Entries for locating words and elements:
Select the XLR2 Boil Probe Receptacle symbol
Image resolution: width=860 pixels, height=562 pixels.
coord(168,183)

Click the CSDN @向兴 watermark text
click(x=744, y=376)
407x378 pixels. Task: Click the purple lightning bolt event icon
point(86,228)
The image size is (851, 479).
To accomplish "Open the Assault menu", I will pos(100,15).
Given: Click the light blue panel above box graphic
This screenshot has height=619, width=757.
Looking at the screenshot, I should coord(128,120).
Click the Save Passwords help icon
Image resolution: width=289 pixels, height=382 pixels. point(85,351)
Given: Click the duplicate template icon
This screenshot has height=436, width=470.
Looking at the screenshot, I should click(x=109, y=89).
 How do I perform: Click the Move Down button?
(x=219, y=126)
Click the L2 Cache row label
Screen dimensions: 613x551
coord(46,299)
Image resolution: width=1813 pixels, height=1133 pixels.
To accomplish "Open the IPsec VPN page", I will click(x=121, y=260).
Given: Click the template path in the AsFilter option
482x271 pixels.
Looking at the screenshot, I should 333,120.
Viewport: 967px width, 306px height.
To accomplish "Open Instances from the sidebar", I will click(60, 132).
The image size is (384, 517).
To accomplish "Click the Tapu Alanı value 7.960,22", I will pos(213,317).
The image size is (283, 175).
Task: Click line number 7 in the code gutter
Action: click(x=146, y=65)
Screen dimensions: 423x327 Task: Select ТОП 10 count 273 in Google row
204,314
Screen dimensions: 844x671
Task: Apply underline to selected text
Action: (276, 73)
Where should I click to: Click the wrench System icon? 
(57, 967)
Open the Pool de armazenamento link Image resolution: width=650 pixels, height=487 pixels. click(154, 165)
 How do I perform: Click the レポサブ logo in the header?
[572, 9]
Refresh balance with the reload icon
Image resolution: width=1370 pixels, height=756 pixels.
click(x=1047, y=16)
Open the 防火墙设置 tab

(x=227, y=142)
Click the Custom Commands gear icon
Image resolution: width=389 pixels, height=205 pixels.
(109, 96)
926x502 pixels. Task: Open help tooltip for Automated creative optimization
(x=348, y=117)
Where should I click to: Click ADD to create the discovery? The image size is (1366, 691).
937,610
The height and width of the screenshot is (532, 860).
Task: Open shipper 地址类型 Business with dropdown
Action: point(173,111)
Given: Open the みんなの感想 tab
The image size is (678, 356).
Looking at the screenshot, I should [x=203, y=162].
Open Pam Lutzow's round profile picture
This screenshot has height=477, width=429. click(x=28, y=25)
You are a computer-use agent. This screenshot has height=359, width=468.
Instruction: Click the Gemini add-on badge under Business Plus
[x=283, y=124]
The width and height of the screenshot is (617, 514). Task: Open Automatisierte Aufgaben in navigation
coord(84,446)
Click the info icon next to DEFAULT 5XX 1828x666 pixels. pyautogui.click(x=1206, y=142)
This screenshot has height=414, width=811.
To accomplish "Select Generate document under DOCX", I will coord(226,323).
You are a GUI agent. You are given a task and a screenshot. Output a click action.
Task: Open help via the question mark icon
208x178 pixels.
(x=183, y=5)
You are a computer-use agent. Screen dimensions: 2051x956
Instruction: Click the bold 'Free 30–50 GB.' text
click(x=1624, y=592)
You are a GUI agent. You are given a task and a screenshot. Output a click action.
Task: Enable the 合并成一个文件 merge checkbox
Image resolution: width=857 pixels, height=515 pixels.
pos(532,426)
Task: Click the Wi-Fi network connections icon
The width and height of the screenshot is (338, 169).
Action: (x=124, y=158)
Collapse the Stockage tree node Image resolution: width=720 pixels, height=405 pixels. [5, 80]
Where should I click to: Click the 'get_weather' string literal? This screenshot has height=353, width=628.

▶ **What you have to do**
Copy the listing above word for word, keeping every line in its original order.

▶ **Problem solution**
Select the XLR2 Boil Probe Receptacle symbol
Image resolution: width=860 pixels, height=562 pixels.
coord(168,183)

Click the CSDN @向兴 watermark text
click(x=744, y=376)
407x378 pixels. Task: Click the purple lightning bolt event icon
point(86,228)
The image size is (851, 479).
To accomplish "Open the Assault menu", I will pos(100,15).
Given: Click the light blue panel above box graphic
This screenshot has height=619, width=757.
Looking at the screenshot, I should coord(128,120).
Click the Save Passwords help icon
Image resolution: width=289 pixels, height=382 pixels. point(85,351)
Given: Click the duplicate template icon
This screenshot has height=436, width=470.
Looking at the screenshot, I should click(x=109, y=89).
 How do I perform: Click the Move Down button?
(x=219, y=126)
Click the L2 Cache row label
Screen dimensions: 613x551
coord(46,299)
Image resolution: width=1813 pixels, height=1133 pixels.
To accomplish "Open the IPsec VPN page", I will click(x=121, y=260).
Given: Click the template path in the AsFilter option
482x271 pixels.
Looking at the screenshot, I should 333,120.
Viewport: 967px width, 306px height.
To accomplish "Open Instances from the sidebar", I will click(60, 132).
The image size is (384, 517).
To accomplish "Click the Tapu Alanı value 7.960,22", I will pos(213,317).
The image size is (283, 175).
Task: Click line number 7 in the code gutter
Action: click(x=146, y=65)
Screen dimensions: 423x327 Task: Select ТОП 10 count 273 in Google row
204,314
Screen dimensions: 844x671
Task: Apply underline to selected text
Action: (276, 73)
Where should I click to: Click the wrench System icon? 
(57, 967)
Open the Pool de armazenamento link Image resolution: width=650 pixels, height=487 pixels. click(154, 165)
 How do I perform: Click the レポサブ logo in the header?
[572, 9]
Refresh balance with the reload icon
Image resolution: width=1370 pixels, height=756 pixels.
click(x=1047, y=16)
Open the 防火墙设置 tab

(x=227, y=142)
Click the Custom Commands gear icon
Image resolution: width=389 pixels, height=205 pixels.
(109, 96)
926x502 pixels. Task: Open help tooltip for Automated creative optimization
(x=348, y=117)
Where should I click to: Click ADD to create the discovery? The image size is (1366, 691).
937,610
The height and width of the screenshot is (532, 860).
Task: Open shipper 地址类型 Business with dropdown
Action: point(173,111)
Given: Open the みんなの感想 tab
The image size is (678, 356).
Looking at the screenshot, I should [x=203, y=162].
Open Pam Lutzow's round profile picture
This screenshot has height=477, width=429. click(x=28, y=25)
You are a computer-use agent. This screenshot has height=359, width=468.
Instruction: Click the Gemini add-on badge under Business Plus
[x=283, y=124]
The width and height of the screenshot is (617, 514). Task: Open Automatisierte Aufgaben in navigation
coord(84,446)
Click the info icon next to DEFAULT 5XX 1828x666 pixels. pyautogui.click(x=1206, y=142)
This screenshot has height=414, width=811.
To accomplish "Select Generate document under DOCX", I will coord(226,323).
You are a GUI agent. You are given a task and a screenshot. Output a click action.
Task: Open help via the question mark icon
208x178 pixels.
(x=183, y=5)
You are a computer-use agent. Screen dimensions: 2051x956
Instruction: Click the bold 'Free 30–50 GB.' text
click(x=1624, y=592)
You are a GUI agent. You are given a task and a screenshot. Output a click action.
Task: Enable the 合并成一个文件 merge checkbox
Image resolution: width=857 pixels, height=515 pixels.
pos(532,426)
Task: Click the Wi-Fi network connections icon
The width and height of the screenshot is (338, 169).
Action: (x=124, y=158)
Collapse the Stockage tree node Image resolution: width=720 pixels, height=405 pixels. [5, 80]
Where should I click to: Click the 'get_weather' string literal? This screenshot has height=353, width=628.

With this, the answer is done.